Work required =>
Of all the entries below, only the lines from the one with "At what coordinates should I click to accomplish: Click" up to and including the one with "Task: Click the 'type IOrderApi =' line" are to be duplicated exactly.

═════ Source material

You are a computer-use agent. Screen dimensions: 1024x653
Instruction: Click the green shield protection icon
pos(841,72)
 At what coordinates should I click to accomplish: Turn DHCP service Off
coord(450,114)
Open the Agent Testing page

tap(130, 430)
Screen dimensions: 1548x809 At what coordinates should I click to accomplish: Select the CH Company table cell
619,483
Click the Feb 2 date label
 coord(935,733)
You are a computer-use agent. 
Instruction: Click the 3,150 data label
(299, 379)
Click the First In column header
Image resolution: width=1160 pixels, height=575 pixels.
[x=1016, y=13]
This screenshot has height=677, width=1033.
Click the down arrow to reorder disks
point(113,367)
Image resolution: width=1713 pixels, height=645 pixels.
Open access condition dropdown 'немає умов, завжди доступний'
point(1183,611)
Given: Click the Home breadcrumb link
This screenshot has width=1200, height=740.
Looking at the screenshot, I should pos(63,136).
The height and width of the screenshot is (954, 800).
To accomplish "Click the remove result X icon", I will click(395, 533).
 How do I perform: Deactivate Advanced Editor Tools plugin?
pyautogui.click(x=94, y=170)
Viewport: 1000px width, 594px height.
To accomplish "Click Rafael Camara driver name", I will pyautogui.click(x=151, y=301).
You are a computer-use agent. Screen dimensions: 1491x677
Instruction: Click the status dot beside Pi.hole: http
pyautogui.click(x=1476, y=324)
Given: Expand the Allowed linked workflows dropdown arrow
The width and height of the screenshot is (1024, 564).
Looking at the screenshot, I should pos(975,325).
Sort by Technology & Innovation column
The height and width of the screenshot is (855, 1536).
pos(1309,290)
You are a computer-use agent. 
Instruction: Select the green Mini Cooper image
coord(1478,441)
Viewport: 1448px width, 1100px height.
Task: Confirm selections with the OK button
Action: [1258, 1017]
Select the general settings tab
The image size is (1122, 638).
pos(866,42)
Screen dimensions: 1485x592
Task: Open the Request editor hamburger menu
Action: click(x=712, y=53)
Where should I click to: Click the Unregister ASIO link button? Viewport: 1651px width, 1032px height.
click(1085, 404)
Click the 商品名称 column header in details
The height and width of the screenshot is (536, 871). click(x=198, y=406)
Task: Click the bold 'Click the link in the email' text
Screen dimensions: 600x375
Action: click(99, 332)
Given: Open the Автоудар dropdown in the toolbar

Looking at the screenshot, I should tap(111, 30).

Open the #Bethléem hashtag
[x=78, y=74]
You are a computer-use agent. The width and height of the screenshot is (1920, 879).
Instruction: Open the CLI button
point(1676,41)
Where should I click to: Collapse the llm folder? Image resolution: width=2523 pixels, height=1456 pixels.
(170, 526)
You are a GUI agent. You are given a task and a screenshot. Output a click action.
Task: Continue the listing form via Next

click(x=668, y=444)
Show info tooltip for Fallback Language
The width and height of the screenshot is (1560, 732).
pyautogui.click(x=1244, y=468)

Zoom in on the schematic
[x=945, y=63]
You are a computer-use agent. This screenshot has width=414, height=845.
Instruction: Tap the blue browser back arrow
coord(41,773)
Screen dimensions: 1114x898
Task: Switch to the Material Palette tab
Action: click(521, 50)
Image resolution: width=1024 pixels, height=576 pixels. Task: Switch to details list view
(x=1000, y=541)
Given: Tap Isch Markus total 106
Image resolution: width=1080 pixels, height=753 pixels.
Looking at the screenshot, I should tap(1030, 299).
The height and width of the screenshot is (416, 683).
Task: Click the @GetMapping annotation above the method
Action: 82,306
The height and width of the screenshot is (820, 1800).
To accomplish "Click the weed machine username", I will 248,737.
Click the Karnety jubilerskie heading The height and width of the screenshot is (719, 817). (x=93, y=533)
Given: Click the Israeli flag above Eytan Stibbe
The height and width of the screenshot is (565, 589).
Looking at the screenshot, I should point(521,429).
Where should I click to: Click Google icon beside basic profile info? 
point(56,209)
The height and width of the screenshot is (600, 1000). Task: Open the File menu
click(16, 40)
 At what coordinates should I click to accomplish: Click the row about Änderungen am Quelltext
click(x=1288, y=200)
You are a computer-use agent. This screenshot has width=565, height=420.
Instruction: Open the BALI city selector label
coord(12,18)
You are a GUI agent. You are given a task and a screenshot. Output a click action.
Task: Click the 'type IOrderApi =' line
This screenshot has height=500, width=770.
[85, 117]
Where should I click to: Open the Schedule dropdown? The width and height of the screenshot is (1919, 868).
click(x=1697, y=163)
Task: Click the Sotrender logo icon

══════════

Output for this task =>
 At what coordinates should I click to accomplish: Click the row about Änderungen am Quelltext
click(x=1288, y=200)
You are a computer-use agent. This screenshot has width=565, height=420.
Instruction: Open the BALI city selector label
coord(12,18)
You are a GUI agent. You are given a task and a screenshot. Output a click action.
Task: Click the 'type IOrderApi =' line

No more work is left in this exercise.